Pour cette confron­ta­tion néces­saire, il nous faut des outils. Le mou­ve­ment popu­laire doit délais­ser les illu­sions du consen­sus. De consen­sus entre domi­nants et domi­nés, il n’y a pas. Des com­pro­mis tem­po­raires, conjonc­tu­rels, par contre, il y en a : mais ceux-ci sont basés sur un rap­port de forces, comme cela a été le cas lors de la révo­lu­tion-pas-si-tran­quille. La société contem­po­raine est struc­tu­rée autour du capi­ta­lisme qui par défi­ni­tion exploite, exclut, domine. L’État, la « société civile», le « marché » ne sont pas des acteurs, mais des ter­rains de cette confron­ta­tion fon­da­men­tale. Ce ne sont pas, contrai­re­ment au dis­cours domi­nant, des « enti­tés » sociales, « au-dessus » des conflits, au-dessus de la pola­ri­sa­tion domi­nants-domi­nés. Devant cela, par­lons plutôt de la néces­sité de construire des « conver­gences » popu­laires et résis­tantes, coa­li­sant des forces poli­tiques et sociales diverses, expri­mant le plu­ra­lisme des com­mu­nau­tés unies par la volonté de refu­ser la capi­tu­la­tion et même plus encore, de vaincre. Plus encore, osons appe­ler les choses par leur nom. Définissons la catas­trophe actuelle qui prend le nom de capi­ta­lisme et qui mène notre monde à sa perte. Affichons notre mou­ve­ment social comme anti­ca­pi­ta­liste, capable de pro­po­ser un nou­veau modèle de société (que d’aucuns appellent l’écosocialisme).

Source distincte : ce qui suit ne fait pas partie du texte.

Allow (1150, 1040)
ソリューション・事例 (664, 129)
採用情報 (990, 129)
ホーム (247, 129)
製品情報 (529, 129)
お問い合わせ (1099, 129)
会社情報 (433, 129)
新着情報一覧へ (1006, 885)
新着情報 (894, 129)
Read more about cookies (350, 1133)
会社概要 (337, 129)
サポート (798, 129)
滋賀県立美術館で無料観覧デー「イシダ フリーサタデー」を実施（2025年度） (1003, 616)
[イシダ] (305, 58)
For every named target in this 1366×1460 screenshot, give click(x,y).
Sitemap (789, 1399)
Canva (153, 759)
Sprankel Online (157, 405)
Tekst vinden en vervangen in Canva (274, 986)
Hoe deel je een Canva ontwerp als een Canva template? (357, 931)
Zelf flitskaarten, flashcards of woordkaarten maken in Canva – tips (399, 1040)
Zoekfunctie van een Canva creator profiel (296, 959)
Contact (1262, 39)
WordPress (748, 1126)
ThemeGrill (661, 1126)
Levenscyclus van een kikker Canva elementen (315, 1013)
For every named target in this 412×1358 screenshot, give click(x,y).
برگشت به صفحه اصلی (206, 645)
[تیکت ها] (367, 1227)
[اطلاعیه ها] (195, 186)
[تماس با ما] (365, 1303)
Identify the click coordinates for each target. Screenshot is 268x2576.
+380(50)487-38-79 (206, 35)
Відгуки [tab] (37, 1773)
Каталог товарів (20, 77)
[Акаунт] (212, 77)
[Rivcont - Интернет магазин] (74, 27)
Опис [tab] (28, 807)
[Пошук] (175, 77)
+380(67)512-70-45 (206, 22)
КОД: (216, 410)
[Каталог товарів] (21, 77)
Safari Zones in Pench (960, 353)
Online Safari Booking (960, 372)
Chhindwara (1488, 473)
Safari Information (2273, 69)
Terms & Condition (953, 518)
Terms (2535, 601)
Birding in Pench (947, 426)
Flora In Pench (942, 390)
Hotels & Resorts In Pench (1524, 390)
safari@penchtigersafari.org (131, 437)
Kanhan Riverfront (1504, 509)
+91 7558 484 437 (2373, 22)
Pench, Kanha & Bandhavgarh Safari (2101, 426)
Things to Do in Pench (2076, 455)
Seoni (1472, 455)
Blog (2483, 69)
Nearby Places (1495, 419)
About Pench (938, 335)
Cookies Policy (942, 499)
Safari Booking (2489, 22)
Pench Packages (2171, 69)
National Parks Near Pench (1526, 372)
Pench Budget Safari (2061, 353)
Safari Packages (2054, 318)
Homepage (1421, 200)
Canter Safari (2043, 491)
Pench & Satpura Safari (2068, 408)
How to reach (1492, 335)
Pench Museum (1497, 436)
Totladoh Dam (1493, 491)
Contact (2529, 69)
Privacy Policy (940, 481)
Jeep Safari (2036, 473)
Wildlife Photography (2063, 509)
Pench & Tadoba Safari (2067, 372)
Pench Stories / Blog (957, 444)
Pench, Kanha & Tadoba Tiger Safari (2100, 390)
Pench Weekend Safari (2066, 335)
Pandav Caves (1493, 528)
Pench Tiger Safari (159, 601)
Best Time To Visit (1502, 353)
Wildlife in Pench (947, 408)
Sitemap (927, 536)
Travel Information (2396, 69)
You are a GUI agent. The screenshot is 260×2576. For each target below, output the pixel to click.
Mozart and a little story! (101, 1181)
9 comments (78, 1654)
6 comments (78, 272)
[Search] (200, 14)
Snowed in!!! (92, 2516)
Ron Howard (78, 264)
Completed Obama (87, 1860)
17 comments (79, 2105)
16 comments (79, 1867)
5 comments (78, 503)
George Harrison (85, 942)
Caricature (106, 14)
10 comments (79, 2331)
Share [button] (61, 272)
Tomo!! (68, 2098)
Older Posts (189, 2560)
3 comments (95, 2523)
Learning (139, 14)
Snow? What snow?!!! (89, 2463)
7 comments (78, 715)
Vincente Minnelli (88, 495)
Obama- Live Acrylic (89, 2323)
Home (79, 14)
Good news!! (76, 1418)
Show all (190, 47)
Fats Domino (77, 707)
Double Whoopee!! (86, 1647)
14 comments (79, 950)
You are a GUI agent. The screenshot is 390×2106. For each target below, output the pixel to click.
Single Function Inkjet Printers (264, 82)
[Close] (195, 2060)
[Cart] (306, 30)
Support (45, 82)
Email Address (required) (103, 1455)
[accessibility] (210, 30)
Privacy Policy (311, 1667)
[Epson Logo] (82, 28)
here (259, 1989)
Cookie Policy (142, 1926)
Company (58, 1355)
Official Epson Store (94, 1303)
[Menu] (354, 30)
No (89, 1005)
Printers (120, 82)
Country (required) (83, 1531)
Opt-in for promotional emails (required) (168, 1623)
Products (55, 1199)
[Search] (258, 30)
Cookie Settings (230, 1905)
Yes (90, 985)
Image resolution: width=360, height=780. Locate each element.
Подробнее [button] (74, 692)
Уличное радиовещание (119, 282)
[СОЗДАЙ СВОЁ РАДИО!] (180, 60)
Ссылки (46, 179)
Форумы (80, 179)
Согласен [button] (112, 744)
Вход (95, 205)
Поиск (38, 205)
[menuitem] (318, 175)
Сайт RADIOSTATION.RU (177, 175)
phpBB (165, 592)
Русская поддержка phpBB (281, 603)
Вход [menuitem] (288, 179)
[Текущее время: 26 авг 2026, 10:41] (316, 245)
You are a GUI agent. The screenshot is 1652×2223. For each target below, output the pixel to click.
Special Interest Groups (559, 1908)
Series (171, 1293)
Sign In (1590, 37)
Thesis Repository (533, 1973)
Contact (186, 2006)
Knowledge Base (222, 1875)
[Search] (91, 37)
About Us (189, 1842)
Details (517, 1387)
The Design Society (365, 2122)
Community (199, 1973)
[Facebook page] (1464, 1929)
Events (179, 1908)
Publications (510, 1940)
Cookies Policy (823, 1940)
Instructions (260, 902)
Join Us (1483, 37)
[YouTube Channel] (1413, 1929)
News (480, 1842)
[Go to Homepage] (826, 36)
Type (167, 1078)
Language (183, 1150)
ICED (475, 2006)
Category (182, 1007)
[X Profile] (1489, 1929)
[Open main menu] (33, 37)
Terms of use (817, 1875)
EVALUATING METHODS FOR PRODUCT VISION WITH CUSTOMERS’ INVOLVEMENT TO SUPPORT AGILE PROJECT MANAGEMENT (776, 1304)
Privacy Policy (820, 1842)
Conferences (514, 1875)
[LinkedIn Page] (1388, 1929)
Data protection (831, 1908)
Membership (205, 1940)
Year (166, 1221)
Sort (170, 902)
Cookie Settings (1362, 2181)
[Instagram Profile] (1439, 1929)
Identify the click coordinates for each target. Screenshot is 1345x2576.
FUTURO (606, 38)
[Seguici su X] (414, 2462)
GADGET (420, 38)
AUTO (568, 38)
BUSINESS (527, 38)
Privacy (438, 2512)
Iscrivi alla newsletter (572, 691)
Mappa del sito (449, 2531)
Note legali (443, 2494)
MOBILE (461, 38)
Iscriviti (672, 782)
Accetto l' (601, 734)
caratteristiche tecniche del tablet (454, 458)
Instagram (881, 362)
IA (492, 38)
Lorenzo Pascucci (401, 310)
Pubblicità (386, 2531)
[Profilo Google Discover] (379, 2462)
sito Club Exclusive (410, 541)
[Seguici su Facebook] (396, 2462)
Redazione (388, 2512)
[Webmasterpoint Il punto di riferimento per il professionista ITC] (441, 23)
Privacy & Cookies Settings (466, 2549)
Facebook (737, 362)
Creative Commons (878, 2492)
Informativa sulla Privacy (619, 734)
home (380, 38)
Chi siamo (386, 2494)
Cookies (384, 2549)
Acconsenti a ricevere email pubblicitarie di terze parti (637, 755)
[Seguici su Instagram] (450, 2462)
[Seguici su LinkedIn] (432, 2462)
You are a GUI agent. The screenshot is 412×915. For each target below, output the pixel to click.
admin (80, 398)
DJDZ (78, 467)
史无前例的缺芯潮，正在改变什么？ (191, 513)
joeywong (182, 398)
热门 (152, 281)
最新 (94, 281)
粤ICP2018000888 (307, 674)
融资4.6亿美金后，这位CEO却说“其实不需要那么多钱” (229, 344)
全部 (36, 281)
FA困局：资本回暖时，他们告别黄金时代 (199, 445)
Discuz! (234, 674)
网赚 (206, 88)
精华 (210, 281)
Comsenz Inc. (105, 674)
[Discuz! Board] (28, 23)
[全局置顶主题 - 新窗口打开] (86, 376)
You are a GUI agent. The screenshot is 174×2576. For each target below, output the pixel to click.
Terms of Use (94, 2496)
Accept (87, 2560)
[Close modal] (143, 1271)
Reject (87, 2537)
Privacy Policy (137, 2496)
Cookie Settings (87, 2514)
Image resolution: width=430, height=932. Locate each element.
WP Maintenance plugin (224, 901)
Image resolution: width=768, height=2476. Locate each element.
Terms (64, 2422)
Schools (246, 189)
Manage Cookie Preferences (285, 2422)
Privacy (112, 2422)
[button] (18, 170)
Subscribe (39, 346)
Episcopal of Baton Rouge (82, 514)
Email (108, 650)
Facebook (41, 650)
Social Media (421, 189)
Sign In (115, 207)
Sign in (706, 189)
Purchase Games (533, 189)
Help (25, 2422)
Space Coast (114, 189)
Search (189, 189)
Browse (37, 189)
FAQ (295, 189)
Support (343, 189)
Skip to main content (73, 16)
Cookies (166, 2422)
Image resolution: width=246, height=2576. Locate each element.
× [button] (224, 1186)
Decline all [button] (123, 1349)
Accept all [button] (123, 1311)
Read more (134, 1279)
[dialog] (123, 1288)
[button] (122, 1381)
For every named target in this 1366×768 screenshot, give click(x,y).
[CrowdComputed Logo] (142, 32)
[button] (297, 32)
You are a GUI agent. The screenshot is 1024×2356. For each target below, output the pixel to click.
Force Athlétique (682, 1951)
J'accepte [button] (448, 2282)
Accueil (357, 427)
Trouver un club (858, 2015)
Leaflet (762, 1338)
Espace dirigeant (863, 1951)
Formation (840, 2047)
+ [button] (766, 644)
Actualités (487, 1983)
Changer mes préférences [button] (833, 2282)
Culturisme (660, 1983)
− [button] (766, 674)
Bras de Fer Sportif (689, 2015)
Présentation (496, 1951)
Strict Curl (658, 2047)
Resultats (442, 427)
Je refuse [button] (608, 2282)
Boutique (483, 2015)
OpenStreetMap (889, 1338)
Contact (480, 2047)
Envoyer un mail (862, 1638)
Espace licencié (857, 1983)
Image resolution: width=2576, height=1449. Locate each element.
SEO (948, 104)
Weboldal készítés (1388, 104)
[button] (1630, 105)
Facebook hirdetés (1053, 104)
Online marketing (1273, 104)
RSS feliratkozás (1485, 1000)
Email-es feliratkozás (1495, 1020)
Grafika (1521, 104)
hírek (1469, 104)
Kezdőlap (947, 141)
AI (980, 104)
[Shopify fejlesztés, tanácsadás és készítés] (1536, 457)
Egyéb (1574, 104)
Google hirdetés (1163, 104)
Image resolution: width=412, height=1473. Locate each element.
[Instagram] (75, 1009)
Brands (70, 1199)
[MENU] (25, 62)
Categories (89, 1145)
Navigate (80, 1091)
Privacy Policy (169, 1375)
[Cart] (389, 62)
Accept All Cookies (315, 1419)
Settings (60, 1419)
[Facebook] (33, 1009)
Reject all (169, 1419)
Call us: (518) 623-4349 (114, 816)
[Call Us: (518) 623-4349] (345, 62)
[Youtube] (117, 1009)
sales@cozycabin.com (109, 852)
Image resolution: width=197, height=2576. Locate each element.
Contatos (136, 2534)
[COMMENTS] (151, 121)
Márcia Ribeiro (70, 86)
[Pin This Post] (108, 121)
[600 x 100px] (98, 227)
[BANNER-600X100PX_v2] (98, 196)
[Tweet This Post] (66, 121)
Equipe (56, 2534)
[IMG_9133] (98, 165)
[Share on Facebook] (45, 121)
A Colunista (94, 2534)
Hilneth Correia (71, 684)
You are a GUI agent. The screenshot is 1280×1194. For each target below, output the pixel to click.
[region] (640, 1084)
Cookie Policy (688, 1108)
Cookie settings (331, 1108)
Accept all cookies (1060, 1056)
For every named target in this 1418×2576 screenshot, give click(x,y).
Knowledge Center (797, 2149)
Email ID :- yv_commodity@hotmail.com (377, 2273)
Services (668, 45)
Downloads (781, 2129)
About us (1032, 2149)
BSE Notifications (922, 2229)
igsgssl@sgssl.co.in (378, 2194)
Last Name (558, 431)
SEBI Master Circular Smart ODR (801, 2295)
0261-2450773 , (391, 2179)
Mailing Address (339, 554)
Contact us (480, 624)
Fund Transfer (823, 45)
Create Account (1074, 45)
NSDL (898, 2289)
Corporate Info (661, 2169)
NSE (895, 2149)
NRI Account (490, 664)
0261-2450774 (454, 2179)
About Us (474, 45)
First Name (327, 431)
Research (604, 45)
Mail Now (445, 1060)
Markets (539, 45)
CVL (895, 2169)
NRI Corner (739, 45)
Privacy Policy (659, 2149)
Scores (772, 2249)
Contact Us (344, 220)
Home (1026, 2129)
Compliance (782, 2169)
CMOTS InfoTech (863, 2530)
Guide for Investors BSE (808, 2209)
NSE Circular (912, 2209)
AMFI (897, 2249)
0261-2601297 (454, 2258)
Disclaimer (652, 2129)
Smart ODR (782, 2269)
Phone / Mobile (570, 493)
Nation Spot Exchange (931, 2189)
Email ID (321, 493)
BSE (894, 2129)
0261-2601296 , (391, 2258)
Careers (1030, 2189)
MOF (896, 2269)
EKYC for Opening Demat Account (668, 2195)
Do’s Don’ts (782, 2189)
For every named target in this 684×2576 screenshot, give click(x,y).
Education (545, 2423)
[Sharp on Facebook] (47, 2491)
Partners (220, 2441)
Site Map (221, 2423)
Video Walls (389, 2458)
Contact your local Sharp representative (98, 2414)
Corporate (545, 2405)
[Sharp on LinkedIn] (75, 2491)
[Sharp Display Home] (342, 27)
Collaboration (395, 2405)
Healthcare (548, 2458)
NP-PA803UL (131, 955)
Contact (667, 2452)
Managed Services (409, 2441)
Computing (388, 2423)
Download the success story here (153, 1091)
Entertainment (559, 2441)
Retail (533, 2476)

Établir un rapport de forces

Entre-temps, immé­dia­te­ment, demain matin, réta­blis­sons, de toute urgence, un rap­port de forces. L’occasion est à portée de mains. Le plus grand Front commun du sec­teur public est sur un mode de mobi­li­sa­tion. Toutes sortes de gens, du sec­teur privé ou d’ailleurs, chô­meurs ou tra­vailleurs, de toutes les régions, ont besoin d’une vic­toire, même par­tielle, du Front commun dont dépend la capa­cité popu­laire d’entraver, encore une fois, le bull­do­zer néo­li­bé­ral et peut-être, pour aller plus loin.


[1] C’est ce que nous pro­pose l’Institut du nou­veau monde notam­ment qui orga­nise l’été pro­chain à Montréal une confé­rence avec Civicus, un réseau d’ONG à tra­vers le monde.